My remarks are interspersed below for reasons which will probably be obvious.

Rhino
  ----- Original Message ----- 
  From: [EMAIL PROTECTED] 
  To: Stuart Felenstein 
  Cc: [EMAIL PROTECTED] ; Peter Brawley ; Rhino 
  Sent: Friday, August 27, 2004 12:33 PM
  Subject: Re: Many to Many: Does this make sense ?



  Stuart, 

  Both Rhino and I have suggested the same basic data storage structure to you. What 
you need to understand is that your RAD tool is not supporting your application 
design. You can use a form with 5 or 10 blanks on it where the user can list all of 
their choices. Then when the user submits the multiple field input form, your handling 
code will need to go down the list of fields and make the appropriate database 
entries.  1 form with 5 fields. User is happy, database is happy. You have kept the 
user from entering too many choices because you only gave them as many fields as you 
wanted them to have. In this case, the application's user interface is enforcing a 
business rule through its design. Your data base doesn't care how many titles each 
member has (from 0 to several billion) but your application requirements need the user 
to have no more than 5. That's a business rule and you code for that above the 
database (either in your validation code or, in this case, through UI design) 

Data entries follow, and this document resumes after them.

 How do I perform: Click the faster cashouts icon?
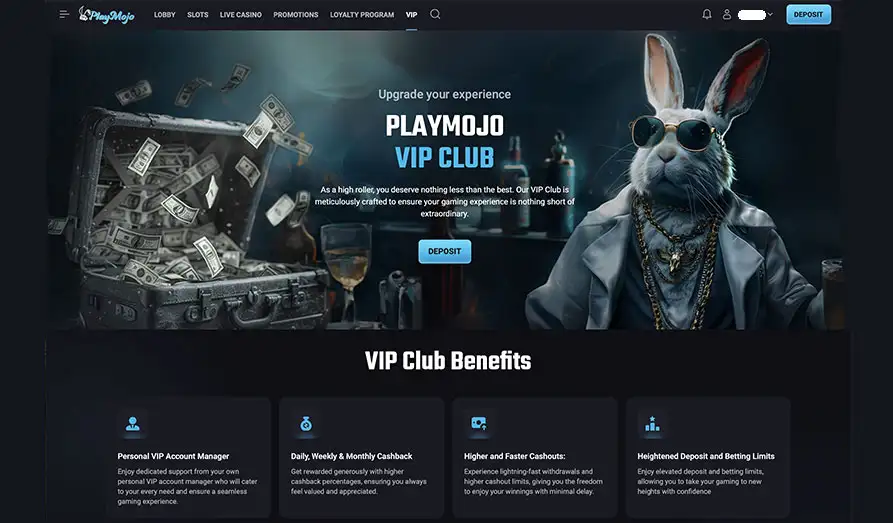[x=479, y=423]
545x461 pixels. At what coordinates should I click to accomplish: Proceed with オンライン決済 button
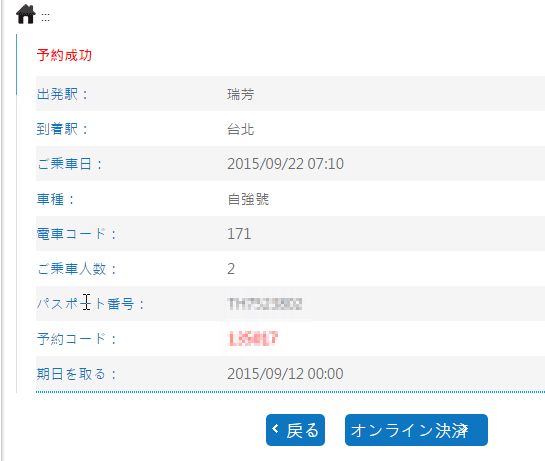point(416,430)
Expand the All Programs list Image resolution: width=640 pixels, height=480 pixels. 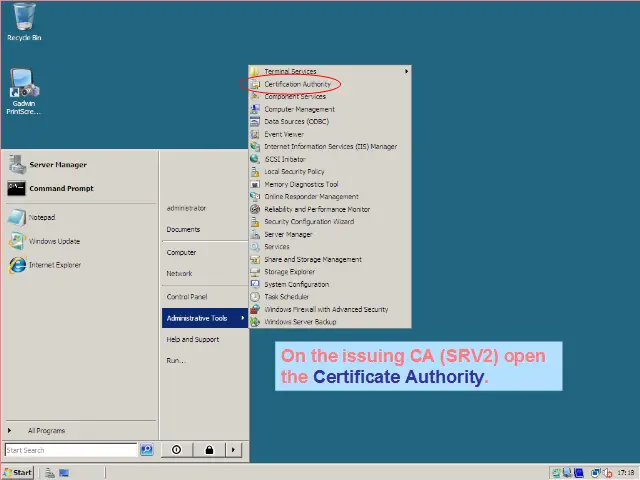46,431
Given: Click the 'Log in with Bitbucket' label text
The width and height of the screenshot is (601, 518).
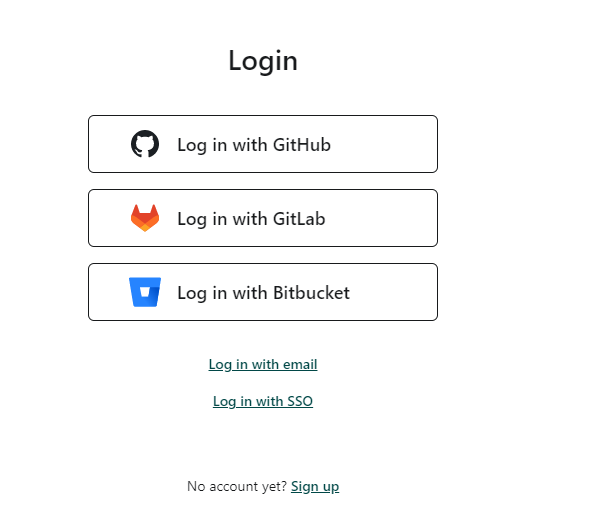Looking at the screenshot, I should [263, 293].
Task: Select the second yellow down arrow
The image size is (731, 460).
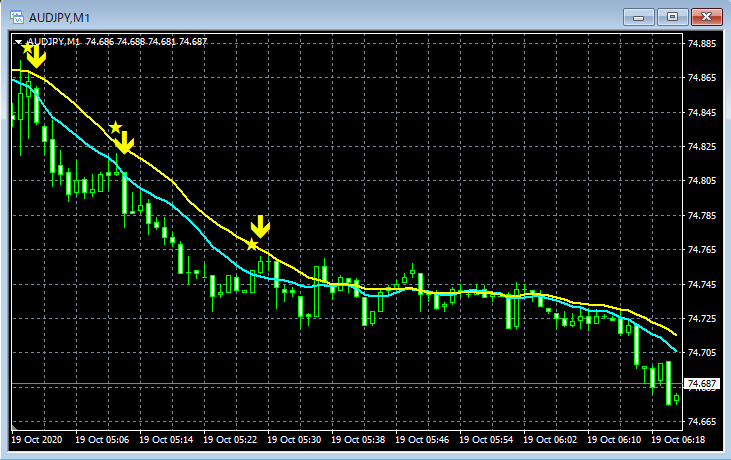Action: pyautogui.click(x=124, y=143)
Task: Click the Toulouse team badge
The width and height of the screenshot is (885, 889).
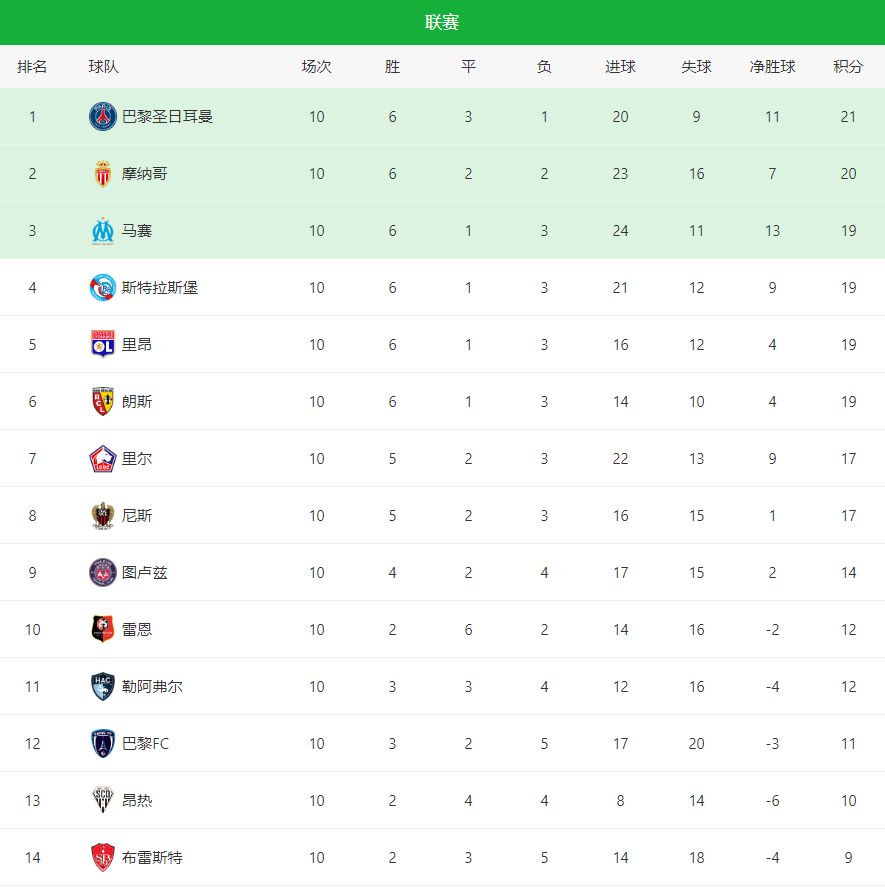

I'm fine with what you've said so far.

  I would stick with the many-to-many database design 

Really? Have you *ever* seen a true many-to-many relationship implemented in a real 
database? I don't recall seeing one in over 20 years of system work and some rather 
large databases. I've heard a lot of reasons why a pure many-to-many relationship is a 
very bad thing to implement and have always stayed clear of them myself. I'm very 
reluctant to suggest implementing a many-to-many, especially to a newbie who doesn't 
fully grasp the consequences of doing so....



  as you don't want people mis-typing titles all of the time:"Godfather" is not "The 
Godfather" which is different than "The God Father" and wouldn't match "The Godfather 
I" ...(can you see where I am going?).  Keep a separate table of titles, even if they 
are used only once or never at all. That way if anyone needs to look one up, you 
already have a list. You could also add titles to the list BEFORE any members wants to 
see them and you can make sure they are spelled correctly. I only trust users to type 
in things that the users are expert at and I don't think that your users are going to 
be a bunch of film historians. I would pre-enter what I could and review any new 
entries they make (nobody said your users can't add to the list, did they...). 
I think you're off on a bit of a tangent here. You're talking about validation edits 
here, not many-to-many relationships. I agree that it would probably be better to have 
users pick movies from an existing list rather than typing the names in themselves; 
the reasons you give are perfectly valid for doing so. But I don't see where this ties 
in directly to the question of implementing a many-to-many relationship.

If I were building Stuart's system, I'd create the Titles table and put all of the 
rows in it before the user ever used the system; the user would be allowed to see the 
contents of the Titles table and then click on whichever movies they wanted, up to 
their limit of 5. That way, they couldn't request "Godfather", "The God Father", or 
some other movie that doesn't exist in the real world. 

Of course, you'd still need a mechanism to add movies to the list; you could go 
several different ways on that. If you were routinely adding most new releases to the 
Titles table already, you might get by with a simple request form where the user 
identifies a movie he'd like to see in the list and you eventually acquire it and add 
it to the list on his behalf. But if users were making a lot of requests, particularly 
for obscure titles, you might handle that differently. Let's set that issue aside for 
now though; it's off topic in my view.
  Let us know if any of this makes sense or not, please. This is an important topic in 
database design and you are not the first person, nor will you be the last, to make 
this design decision. The more we discuss this, the better off the next person with 
this problem will be. 

Agreed!! No one was born knowing database design and even experts can learn new tricks 
or new reasons for doing - or not doing - things. Newbies can learn a lot from 
experts. Experts even learn from newbies sometimes. So continuing to discuss important 
topics like this can benefit all concerned. 

No one wants to browbeat you into doing something you don't understand or believe in. 
I think everyone concerned wants you to do the right things for the right reasons and 
wants you to know why you are doing them so that you can justify it in your own mind.